* _About this task_
Nothing but the records, transcribed verbatim and stripped of images, should appear in the answer.

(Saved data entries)
........
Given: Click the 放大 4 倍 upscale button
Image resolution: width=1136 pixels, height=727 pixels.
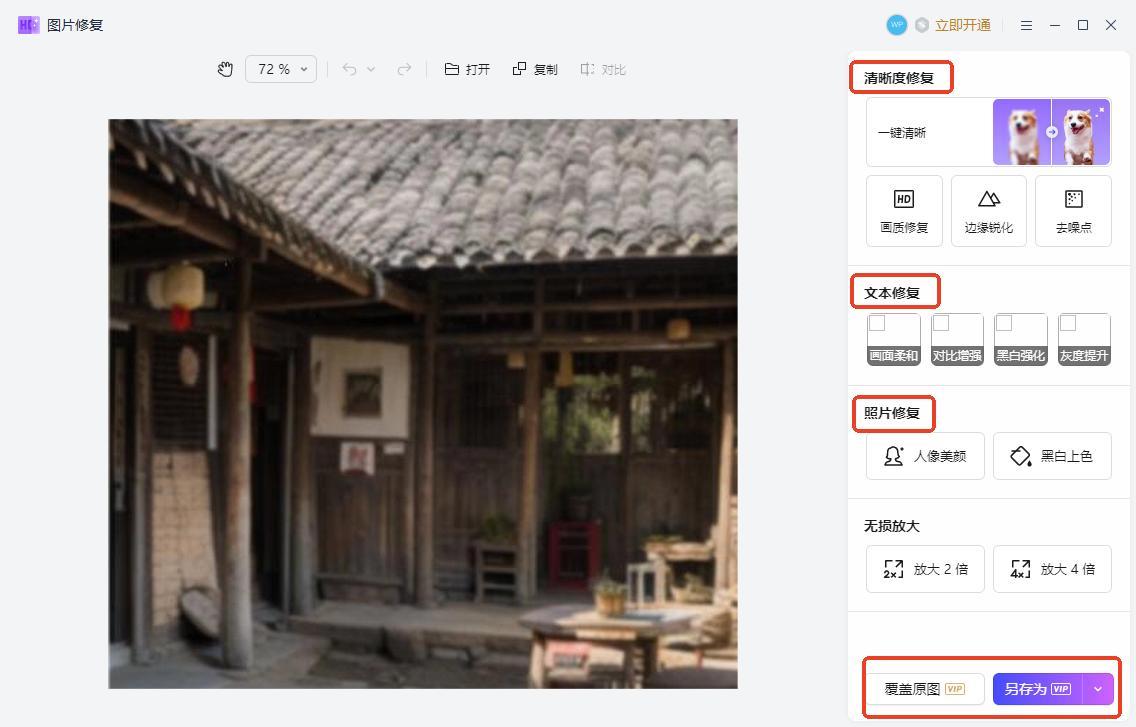Looking at the screenshot, I should (x=1052, y=569).
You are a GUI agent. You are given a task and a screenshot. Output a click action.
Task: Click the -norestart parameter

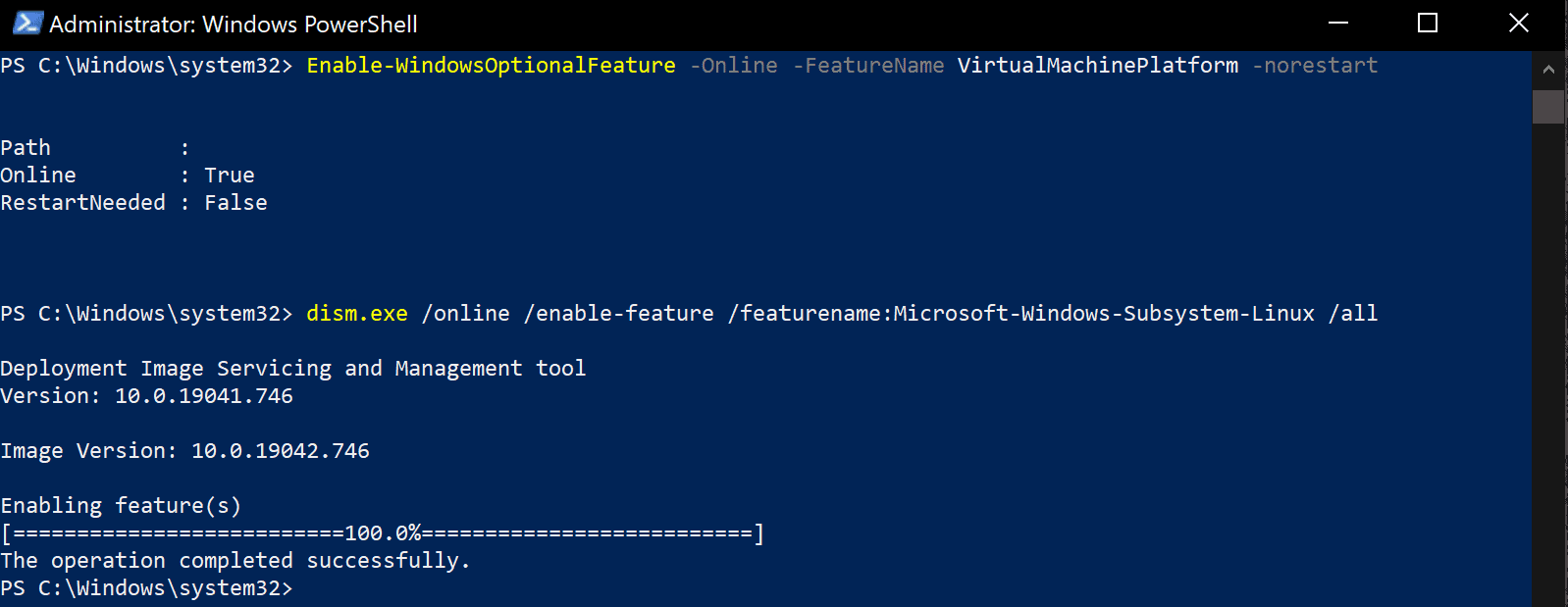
........
* _Result_
Given: Click the 放大 4 倍 upscale button
Image resolution: width=1136 pixels, height=727 pixels.
Looking at the screenshot, I should (x=1052, y=569).
You are a GUI agent. You are given a task and a screenshot. Output a click action.
Task: Click the -norestart parameter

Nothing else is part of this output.